--- Data to process Enclosed Below ---
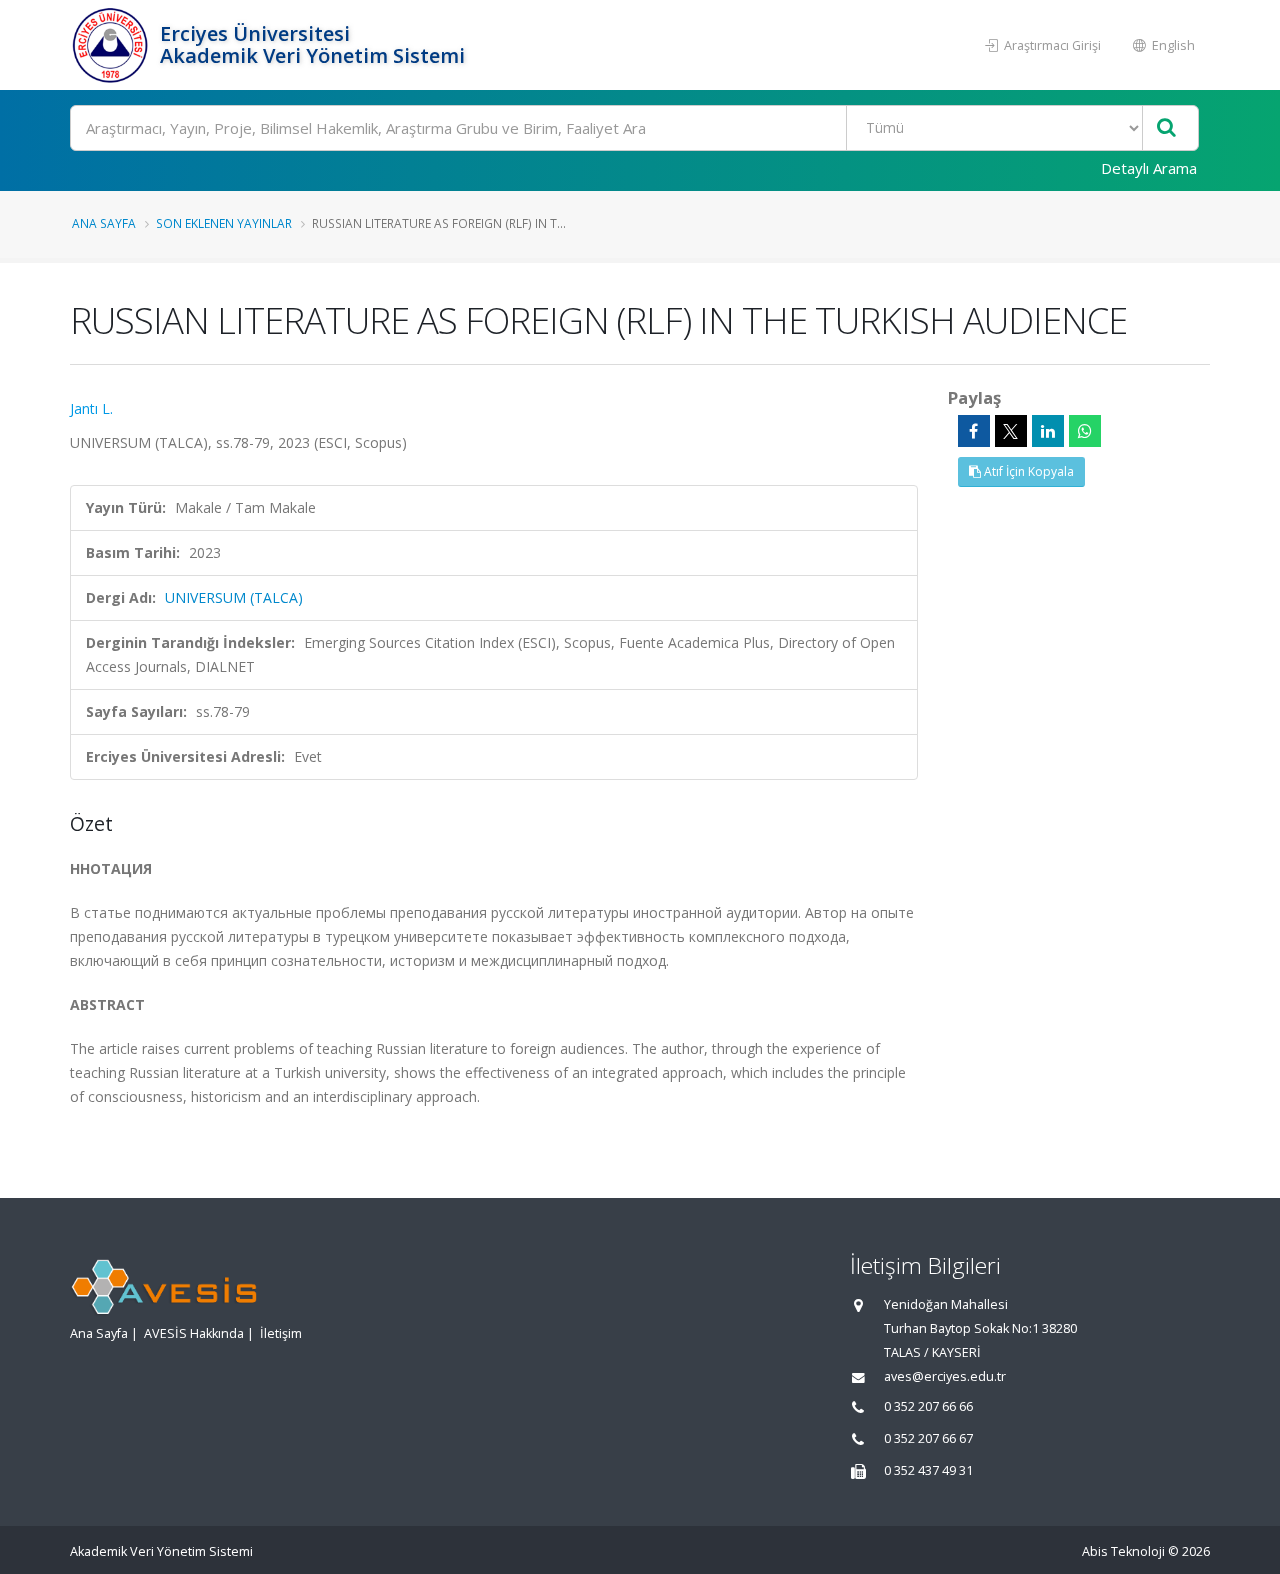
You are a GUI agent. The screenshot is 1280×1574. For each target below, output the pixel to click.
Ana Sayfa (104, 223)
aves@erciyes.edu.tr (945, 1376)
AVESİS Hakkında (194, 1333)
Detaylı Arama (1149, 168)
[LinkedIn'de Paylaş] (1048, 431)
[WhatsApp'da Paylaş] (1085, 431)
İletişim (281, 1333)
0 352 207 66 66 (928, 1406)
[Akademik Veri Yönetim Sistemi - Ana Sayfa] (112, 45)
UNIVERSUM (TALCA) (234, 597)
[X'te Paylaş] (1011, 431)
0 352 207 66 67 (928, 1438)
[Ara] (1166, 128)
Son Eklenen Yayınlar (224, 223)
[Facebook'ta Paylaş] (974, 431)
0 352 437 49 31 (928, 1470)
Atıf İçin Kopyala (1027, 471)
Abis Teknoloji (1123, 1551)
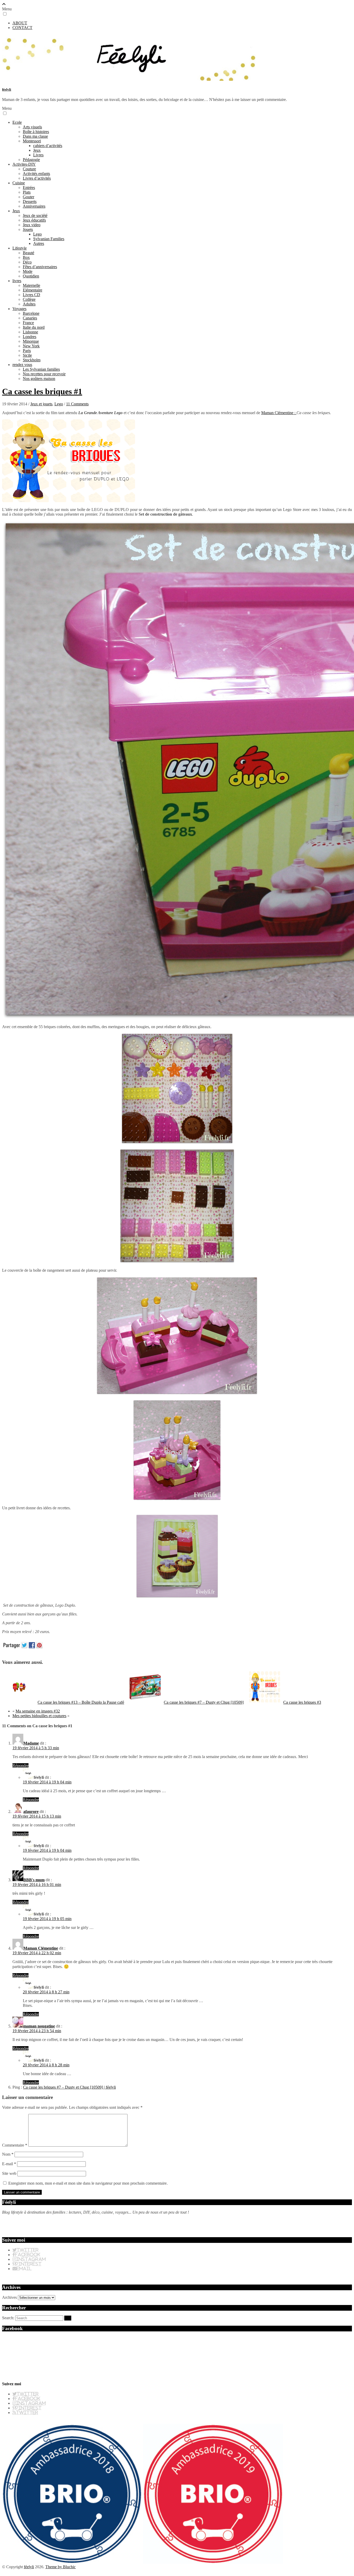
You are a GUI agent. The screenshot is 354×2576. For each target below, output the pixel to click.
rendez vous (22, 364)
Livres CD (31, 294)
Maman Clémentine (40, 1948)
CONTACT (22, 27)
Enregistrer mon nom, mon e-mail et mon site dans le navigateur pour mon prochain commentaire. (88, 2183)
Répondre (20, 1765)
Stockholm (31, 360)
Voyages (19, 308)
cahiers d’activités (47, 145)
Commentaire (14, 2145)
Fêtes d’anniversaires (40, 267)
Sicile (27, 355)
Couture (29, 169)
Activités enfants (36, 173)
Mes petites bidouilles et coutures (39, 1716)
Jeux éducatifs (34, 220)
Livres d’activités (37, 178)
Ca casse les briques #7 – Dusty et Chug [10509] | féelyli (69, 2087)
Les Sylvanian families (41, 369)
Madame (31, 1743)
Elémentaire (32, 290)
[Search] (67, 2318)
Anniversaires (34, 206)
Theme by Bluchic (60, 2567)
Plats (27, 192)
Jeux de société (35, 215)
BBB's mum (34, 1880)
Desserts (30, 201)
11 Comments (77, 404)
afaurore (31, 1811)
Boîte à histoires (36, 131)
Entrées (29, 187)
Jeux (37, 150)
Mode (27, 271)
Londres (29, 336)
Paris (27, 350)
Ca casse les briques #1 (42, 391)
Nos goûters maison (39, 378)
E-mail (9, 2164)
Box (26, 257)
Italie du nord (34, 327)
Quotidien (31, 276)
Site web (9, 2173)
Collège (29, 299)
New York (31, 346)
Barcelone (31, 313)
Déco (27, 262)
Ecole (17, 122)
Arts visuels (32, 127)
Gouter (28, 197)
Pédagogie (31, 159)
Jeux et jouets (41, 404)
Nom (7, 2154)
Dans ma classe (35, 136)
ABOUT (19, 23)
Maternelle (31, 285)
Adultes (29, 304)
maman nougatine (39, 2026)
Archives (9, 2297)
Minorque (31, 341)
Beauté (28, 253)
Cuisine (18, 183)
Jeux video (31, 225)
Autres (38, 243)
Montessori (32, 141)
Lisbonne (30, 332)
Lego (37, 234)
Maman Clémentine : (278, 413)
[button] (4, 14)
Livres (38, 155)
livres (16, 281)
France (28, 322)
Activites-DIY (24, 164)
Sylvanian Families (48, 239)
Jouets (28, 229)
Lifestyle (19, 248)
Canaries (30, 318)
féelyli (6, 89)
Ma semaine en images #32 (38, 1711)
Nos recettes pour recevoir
--- End of Enclosed Data to process ---
_Problem requirements:_
The task calls for all records to be set down precisely, excluding any images.

_Written solution:_
You are a GUI agent. The screenshot is 1280×1574. For each target below, output the pixel to click.
Ana Sayfa (104, 223)
aves@erciyes.edu.tr (945, 1376)
AVESİS Hakkında (194, 1333)
Detaylı Arama (1149, 168)
[LinkedIn'de Paylaş] (1048, 431)
[WhatsApp'da Paylaş] (1085, 431)
İletişim (281, 1333)
0 352 207 66 66 (928, 1406)
[Akademik Veri Yönetim Sistemi - Ana Sayfa] (112, 45)
UNIVERSUM (TALCA) (234, 597)
[X'te Paylaş] (1011, 431)
0 352 207 66 67 (928, 1438)
[Ara] (1166, 128)
Son Eklenen Yayınlar (224, 223)
[Facebook'ta Paylaş] (974, 431)
0 352 437 49 31 (928, 1470)
Atıf İçin Kopyala (1027, 471)
Abis Teknoloji (1123, 1551)
You are a GUI agent. The screenshot is 354×2576. For each target below, output the pixel to click.
rendez vous (22, 364)
Livres CD (31, 294)
Maman Clémentine (40, 1948)
CONTACT (22, 27)
Enregistrer mon nom, mon e-mail et mon site dans le navigateur pour mon prochain commentaire. (88, 2183)
Répondre (20, 1765)
Stockholm (31, 360)
Voyages (19, 308)
cahiers d’activités (47, 145)
Commentaire (14, 2145)
Fêtes d’anniversaires (40, 267)
Sicile (27, 355)
Couture (29, 169)
Activités enfants (36, 173)
Mes petites bidouilles et coutures (39, 1716)
Jeux éducatifs (34, 220)
Livres d’activités (37, 178)
Ca casse les briques #7 – Dusty et Chug [10509] | féelyli (69, 2087)
Les Sylvanian families (41, 369)
Madame (31, 1743)
Elémentaire (32, 290)
[Search] (67, 2318)
Anniversaires (34, 206)
Theme by Bluchic (60, 2567)
Plats (27, 192)
Jeux de société (35, 215)
BBB's mum (34, 1880)
Desserts (30, 201)
11 Comments (77, 404)
afaurore (31, 1811)
Boîte à histoires (36, 131)
Entrées (29, 187)
Jeux (37, 150)
Mode (27, 271)
Londres (29, 336)
Paris (27, 350)
Ca casse les briques #1 (42, 391)
Nos goûters maison (39, 378)
E-mail (9, 2164)
Box (26, 257)
Italie du nord (34, 327)
Quotidien (31, 276)
Site web (9, 2173)
Collège (29, 299)
New York (31, 346)
Barcelone (31, 313)
Déco (27, 262)
Ecole (17, 122)
Arts visuels (32, 127)
Gouter (28, 197)
Pédagogie (31, 159)
Jeux et jouets (41, 404)
Nom (7, 2154)
Dans ma classe (35, 136)
ABOUT (19, 23)
Maternelle (31, 285)
Adultes (29, 304)
maman nougatine (39, 2026)
Archives (9, 2297)
Minorque (31, 341)
Beauté (28, 253)
Cuisine (18, 183)
Jeux video (31, 225)
Autres (38, 243)
Montessori (32, 141)
Lisbonne (30, 332)
Lego (37, 234)
Maman Clémentine : (278, 413)
[button] (4, 14)
Livres (38, 155)
livres (16, 281)
France (28, 322)
Activites-DIY (24, 164)
Sylvanian Families (48, 239)
Jouets (28, 229)
Lifestyle (19, 248)
Canaries (30, 318)
féelyli (6, 89)
Ma semaine en images #32 (38, 1711)
Nos recettes pour recevoir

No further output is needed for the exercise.